**Exercise goal**:
Beneath this instruction is a block of data; output from it exactly the lines that run from the one containing "Public File Assistance (195, 2473)" through the one containing "PVFD Saves Home", inclusive.

**Source material**:
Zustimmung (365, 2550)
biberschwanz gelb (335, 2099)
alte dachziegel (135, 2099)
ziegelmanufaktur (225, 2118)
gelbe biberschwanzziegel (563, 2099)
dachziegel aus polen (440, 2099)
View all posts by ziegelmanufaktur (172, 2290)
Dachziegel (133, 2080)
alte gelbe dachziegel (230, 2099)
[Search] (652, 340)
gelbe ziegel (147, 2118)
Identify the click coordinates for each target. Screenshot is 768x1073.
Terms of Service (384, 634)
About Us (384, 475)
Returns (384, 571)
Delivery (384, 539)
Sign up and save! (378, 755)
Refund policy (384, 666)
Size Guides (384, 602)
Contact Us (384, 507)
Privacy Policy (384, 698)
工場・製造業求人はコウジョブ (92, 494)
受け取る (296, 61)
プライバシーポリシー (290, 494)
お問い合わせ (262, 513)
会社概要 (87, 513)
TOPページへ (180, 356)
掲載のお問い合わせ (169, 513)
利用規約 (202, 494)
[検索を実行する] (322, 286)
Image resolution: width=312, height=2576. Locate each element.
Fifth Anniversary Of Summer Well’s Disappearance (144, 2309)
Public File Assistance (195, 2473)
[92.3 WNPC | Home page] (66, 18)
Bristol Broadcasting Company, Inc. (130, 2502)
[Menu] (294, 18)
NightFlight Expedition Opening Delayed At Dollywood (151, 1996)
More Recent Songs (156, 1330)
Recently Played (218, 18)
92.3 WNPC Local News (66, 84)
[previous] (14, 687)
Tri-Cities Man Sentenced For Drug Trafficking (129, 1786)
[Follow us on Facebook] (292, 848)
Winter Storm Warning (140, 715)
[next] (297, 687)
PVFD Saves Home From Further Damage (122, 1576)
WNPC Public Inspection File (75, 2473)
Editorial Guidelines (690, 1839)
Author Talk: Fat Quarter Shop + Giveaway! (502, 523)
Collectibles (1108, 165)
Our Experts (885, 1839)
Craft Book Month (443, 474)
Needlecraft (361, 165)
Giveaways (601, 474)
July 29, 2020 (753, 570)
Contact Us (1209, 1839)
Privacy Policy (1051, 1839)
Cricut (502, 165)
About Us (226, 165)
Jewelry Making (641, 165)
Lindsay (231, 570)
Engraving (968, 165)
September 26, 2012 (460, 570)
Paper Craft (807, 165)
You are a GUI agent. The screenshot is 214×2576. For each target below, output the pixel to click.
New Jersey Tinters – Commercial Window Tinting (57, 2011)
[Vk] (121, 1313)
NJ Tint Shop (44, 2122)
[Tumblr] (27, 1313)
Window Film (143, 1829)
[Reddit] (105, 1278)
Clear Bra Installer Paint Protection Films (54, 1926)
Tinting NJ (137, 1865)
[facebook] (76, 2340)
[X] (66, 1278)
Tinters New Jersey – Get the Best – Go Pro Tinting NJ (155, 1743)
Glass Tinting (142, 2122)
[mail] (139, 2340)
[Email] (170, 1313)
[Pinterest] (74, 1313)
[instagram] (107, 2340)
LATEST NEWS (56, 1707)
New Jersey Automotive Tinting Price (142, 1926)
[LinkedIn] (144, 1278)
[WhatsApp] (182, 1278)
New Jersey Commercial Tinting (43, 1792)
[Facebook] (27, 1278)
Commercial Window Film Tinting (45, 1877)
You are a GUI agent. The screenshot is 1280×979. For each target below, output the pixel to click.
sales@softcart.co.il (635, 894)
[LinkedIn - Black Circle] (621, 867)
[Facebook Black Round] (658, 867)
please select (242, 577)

**Exercise output**:
Public File Assistance (195, 2473)
[92.3 WNPC | Home page] (66, 18)
Bristol Broadcasting Company, Inc. (130, 2502)
[Menu] (294, 18)
NightFlight Expedition Opening Delayed At Dollywood (151, 1996)
More Recent Songs (156, 1330)
Recently Played (218, 18)
92.3 WNPC Local News (66, 84)
[previous] (14, 687)
Tri-Cities Man Sentenced For Drug Trafficking (129, 1786)
[Follow us on Facebook] (292, 848)
Winter Storm Warning (140, 715)
[next] (297, 687)
PVFD Saves Home From Further Damage (122, 1576)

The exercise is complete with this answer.